* ACTION ITEM A:
Transcribe word for word the portion of the commentary on the super-rich starting with "To some degree" and going on through "for public education.".
* ACTION ITEM B:
According to the commentary on the super-rich, how much annual federal, state, and local education funding could be diverted into private hands?

This is an important article about our society today. It is titled “The Revolt of the Rich.” It is especially interesting that it appears in a conservative magazine. The author, Michael Lofgren, was a long-time Republican (now independent); his new book is called The Party Is Over: How Republicans Went Crazy, Democrats Became Useless, and the Middle Class Got Shafted. Read Bill Moyers’ interview with him here. 

There is an apocryphal exchange between F. Scott Fitzgerald and Ernest Hemingway in which Fitzgerald allegedly said, “The rich are different from us,” and Hemingway allegedly answered, “Yes, they have more money.”

The article linked here says the super-rich are indeed different from the rest of us. They have no sense of place. As the article begins, the thesis unfolds:

It was 1993, during congressional debate over the North American Free Trade Agreement. I was having lunch with a staffer for one of the rare Republican congressmen who opposed the policy of so-called free trade. To this day, I remember something my colleague said: “The rich elites of this country have far more in common with their counterparts in London, Paris, and Tokyo than with their fellow American citizens.”

That was only the beginning of the period when the realities of outsourced manufacturing, financialization of the economy, and growing income disparity started to seep into the public consciousness, so at the time it seemed like a striking and novel statement.

The author worries that the people who have disproportionate power in this country don’t care about anyone but themselves:

Our plutocracy now lives like the British in colonial India: in the place and ruling it, but not of it. If one can afford private security, public safety is of no concern; if one owns a Gulfstream jet, crumbling bridges cause less apprehension—and viable public transportation doesn’t even show up on the radar screen. With private doctors on call and a chartered plane to get to the Mayo Clinic, why worry about Medicare?

The super-rich, he says, have seceded from America. They have no regard for our public institutions. They are disconnected from the lives of ordinary people. They don’t even have a sense of noblesse oblige. This explains their contempt for public schools attended by other people’s children:

To some degree the rich have always secluded themselves from the gaze of the common herd; their habit for centuries has been to send their offspring to private schools. But now this habit is exacerbated by the plutocracy’s palpable animosity towards public education and public educators, as Michael Bloomberg has demonstrated. To the extent public education “reform” is popular among billionaires and their tax-exempt foundations, one suspects it is as a lever to divert the more than $500 billion dollars in annual federal, state, and local education funding into private hands—meaning themselves and their friends. What Halliburton did for U.S. Army logistics, school privatizers will do for public education.

What is so astonishing these days is that the super-rich–call them not the 1% but the 1% of the 1%–have control of a large part of the mainstream media. They can afford to take out television advertising, even though their views are echoed on the news and opinion programs. And the American public, or a large part of it, is persuaded to vote against its own self-interest. A friend told me the other day that his brother, who barely subsists on social security, was worried that Obama might raise taxes on people making over $250,000. How can you explain his concern about raising taxes on those who can most afford it?

People like Bill Gates, Eli Broad, the Walton Family, and Michael Bloomberg have a disproportionate influence on our national politics. They have only one vote. But their money enables them to control the instruments of power and persuasion. Their money gives them a voice larger than anyone else’s. Governors, Senators, presidential candidates come calling, hoping to please them and win their support.

This is not what the Founding Fathers had in mind.

* RECORDS PROVIDED:
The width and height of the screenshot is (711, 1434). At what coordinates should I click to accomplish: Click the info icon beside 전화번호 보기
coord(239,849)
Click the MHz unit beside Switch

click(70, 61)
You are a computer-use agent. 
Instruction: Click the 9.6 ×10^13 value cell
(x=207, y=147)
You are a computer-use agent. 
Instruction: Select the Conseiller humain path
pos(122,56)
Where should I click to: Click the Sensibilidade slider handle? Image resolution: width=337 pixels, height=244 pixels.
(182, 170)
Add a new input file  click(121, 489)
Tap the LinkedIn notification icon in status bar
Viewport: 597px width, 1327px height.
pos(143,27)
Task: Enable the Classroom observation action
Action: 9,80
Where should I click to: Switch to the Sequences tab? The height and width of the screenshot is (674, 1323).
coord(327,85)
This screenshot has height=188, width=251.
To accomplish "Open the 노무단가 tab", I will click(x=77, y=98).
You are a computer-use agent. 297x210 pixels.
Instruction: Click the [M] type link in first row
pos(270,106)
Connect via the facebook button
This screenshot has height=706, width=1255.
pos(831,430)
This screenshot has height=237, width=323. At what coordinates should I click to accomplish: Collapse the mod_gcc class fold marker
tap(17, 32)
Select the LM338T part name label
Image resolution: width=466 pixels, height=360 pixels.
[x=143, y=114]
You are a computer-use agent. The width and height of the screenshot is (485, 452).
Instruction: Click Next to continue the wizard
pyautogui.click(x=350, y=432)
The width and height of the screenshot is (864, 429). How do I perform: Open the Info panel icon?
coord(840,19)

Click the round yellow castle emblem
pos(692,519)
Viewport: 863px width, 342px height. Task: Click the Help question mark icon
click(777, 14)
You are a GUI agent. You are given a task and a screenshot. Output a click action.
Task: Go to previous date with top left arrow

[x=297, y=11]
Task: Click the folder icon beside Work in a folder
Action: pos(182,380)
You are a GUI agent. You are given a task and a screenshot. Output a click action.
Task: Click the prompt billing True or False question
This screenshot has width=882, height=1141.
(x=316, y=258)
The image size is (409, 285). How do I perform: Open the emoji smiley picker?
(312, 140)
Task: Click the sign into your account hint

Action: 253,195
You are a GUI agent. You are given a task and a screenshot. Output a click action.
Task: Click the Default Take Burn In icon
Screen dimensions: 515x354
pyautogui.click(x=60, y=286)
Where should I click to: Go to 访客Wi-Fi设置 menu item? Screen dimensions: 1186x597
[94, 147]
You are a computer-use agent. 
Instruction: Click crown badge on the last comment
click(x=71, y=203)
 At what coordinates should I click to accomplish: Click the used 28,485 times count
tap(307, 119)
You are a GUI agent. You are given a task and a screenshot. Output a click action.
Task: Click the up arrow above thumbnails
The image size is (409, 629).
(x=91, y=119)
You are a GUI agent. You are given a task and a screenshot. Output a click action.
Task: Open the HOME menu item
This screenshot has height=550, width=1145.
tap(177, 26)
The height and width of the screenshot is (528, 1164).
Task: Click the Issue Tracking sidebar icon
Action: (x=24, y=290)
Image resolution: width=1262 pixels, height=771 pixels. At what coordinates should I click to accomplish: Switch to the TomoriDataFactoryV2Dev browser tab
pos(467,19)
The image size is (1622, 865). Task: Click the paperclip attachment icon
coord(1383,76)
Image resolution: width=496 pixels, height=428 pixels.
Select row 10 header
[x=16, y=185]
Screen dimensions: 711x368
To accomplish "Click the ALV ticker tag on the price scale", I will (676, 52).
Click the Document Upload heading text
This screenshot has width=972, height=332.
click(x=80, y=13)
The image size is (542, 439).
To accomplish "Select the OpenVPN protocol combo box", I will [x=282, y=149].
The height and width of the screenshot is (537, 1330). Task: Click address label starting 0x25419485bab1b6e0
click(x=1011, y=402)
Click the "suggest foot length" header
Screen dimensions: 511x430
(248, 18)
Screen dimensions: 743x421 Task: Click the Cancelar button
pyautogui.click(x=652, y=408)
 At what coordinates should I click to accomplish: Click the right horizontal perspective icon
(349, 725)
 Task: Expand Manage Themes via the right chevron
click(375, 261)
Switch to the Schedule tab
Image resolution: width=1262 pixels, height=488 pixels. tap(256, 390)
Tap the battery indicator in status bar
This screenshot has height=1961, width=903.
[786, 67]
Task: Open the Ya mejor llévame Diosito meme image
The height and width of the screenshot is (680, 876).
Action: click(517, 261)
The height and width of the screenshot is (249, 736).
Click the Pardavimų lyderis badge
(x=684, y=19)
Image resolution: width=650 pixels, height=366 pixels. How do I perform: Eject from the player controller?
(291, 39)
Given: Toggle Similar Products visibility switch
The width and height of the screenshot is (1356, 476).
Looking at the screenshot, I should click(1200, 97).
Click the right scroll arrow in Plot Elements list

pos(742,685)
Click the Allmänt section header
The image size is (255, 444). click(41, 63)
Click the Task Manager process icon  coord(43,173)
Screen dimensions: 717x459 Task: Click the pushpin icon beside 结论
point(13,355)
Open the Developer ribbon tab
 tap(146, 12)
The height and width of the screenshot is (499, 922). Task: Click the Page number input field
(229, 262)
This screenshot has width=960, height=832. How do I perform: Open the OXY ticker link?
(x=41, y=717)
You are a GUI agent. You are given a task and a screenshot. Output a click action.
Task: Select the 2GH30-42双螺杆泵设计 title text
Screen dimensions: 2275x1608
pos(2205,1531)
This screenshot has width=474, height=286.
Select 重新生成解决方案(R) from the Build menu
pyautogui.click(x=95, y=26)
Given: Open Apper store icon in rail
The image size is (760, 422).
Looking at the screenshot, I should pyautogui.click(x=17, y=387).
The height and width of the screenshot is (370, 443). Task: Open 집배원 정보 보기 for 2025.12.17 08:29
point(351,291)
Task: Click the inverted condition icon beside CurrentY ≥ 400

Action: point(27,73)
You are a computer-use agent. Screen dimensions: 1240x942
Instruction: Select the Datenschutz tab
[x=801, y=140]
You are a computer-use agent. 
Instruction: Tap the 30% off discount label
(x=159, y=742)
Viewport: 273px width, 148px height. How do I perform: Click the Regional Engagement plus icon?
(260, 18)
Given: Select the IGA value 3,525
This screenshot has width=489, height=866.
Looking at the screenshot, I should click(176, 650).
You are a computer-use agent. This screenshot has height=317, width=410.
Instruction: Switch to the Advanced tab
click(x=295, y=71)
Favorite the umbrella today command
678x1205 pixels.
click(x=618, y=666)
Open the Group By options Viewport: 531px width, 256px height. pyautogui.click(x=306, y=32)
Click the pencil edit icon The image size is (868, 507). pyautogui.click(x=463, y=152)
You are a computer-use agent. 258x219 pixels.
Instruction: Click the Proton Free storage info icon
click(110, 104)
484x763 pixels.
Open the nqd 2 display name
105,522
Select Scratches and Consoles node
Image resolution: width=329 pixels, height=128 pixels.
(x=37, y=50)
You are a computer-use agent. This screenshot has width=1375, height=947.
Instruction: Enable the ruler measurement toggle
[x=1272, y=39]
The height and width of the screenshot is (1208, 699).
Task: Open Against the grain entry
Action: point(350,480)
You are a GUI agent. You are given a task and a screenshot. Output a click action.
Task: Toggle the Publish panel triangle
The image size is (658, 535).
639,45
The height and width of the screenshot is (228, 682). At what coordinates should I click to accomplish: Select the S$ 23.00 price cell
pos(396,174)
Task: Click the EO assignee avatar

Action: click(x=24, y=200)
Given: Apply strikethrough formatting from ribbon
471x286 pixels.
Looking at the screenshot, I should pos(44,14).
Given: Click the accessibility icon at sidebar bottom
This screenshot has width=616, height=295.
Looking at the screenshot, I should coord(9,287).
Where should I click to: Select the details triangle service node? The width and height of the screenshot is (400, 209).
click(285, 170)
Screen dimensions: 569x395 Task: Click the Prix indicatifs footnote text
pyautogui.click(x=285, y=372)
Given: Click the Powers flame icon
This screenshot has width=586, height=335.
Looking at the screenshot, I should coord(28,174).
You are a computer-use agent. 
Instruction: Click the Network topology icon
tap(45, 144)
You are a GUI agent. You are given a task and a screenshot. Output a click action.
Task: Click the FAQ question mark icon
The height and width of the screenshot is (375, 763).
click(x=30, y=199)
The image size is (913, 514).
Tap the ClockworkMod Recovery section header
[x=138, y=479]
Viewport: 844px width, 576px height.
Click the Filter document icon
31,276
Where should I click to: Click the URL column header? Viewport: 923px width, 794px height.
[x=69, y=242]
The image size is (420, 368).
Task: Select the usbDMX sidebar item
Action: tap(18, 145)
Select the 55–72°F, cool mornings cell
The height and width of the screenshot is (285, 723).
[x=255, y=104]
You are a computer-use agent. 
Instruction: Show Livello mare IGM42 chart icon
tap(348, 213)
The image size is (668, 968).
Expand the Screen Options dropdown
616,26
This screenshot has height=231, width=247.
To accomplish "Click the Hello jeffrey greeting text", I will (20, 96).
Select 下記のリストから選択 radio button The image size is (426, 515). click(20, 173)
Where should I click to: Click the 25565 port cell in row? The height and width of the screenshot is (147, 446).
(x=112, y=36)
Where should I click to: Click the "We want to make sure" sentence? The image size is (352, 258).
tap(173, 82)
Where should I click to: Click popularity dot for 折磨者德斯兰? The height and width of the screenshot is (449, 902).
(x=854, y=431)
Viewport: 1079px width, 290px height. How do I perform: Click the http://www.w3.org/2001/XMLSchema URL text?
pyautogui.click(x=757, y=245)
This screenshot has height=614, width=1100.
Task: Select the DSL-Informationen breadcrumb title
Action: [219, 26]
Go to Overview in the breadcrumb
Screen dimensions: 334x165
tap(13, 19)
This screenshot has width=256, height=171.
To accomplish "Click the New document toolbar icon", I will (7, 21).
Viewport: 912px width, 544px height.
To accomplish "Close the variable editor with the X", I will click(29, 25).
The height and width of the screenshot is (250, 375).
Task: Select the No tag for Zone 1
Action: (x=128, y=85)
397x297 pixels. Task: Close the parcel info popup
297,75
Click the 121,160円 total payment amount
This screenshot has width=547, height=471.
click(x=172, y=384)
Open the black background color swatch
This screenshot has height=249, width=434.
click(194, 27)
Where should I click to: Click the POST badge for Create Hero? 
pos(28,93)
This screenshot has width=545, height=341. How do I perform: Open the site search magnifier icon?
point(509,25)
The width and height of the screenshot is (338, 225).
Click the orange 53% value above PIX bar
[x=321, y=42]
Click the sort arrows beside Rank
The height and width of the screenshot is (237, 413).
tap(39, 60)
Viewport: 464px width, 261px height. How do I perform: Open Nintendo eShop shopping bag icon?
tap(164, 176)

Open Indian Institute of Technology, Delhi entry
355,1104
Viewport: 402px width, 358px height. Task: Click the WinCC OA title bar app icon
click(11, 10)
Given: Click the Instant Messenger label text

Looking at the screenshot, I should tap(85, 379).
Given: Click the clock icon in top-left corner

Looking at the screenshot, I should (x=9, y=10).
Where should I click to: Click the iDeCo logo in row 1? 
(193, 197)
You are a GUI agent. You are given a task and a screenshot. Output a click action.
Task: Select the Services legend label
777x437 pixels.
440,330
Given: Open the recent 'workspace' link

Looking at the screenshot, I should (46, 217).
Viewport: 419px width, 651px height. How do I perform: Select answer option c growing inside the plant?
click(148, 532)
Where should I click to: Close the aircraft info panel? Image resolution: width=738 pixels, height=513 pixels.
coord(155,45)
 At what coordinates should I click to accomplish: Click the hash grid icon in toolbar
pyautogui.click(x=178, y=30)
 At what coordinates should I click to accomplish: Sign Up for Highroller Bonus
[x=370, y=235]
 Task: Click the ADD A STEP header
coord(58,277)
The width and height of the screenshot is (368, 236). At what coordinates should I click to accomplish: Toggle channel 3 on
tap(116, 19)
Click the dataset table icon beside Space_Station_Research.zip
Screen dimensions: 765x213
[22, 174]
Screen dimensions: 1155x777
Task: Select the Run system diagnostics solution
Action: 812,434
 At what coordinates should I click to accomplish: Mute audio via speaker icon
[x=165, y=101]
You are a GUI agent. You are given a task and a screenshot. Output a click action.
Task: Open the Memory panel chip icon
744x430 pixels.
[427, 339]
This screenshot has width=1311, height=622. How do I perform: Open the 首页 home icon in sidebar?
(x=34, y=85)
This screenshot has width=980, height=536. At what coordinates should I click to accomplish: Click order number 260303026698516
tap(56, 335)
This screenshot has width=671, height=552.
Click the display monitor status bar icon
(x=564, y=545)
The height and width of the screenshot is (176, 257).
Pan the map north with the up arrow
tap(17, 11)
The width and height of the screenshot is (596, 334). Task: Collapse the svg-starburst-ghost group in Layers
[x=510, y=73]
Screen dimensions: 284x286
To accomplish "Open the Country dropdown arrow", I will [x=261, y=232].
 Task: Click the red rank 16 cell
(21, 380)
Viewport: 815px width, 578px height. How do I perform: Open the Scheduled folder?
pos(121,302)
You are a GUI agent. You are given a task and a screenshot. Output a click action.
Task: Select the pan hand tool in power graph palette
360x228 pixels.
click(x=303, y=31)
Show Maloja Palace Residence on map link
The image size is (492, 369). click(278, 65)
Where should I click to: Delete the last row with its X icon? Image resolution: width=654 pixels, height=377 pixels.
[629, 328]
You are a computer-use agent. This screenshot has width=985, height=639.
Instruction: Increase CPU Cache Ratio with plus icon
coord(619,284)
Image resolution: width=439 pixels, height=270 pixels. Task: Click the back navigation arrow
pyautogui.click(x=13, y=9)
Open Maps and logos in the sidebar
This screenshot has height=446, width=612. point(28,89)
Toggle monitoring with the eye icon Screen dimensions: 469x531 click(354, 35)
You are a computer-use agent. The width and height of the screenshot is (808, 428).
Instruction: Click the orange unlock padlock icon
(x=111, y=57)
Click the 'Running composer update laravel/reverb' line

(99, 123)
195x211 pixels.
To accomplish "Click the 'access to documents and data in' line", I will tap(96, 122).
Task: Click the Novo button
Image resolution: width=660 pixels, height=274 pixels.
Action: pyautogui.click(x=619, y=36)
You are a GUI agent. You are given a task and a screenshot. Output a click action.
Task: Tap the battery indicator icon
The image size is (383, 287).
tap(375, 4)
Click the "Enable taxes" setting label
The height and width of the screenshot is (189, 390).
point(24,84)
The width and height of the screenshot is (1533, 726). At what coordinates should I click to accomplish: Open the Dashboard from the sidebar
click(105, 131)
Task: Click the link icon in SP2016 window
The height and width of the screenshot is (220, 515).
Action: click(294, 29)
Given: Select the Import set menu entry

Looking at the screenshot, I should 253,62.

* YOUR RESPONSE A:
To some degree the rich have always secluded themselves from the gaze of the common herd; their habit for centuries has been to send their offspring to private schools. But now this habit is exacerbated by the plutocracy’s palpable animosity towards public education and public educators, as Michael Bloomberg has demonstrated. To the extent public education “reform” is popular among billionaires and their tax-exempt foundations, one suspects it is as a lever to divert the more than $500 billion dollars in annual federal, state, and local education funding into private hands—meaning themselves and their friends. What Halliburton did for U.S. Army logistics, school privatizers will do for public education.

* YOUR RESPONSE B:
More than $500 billion.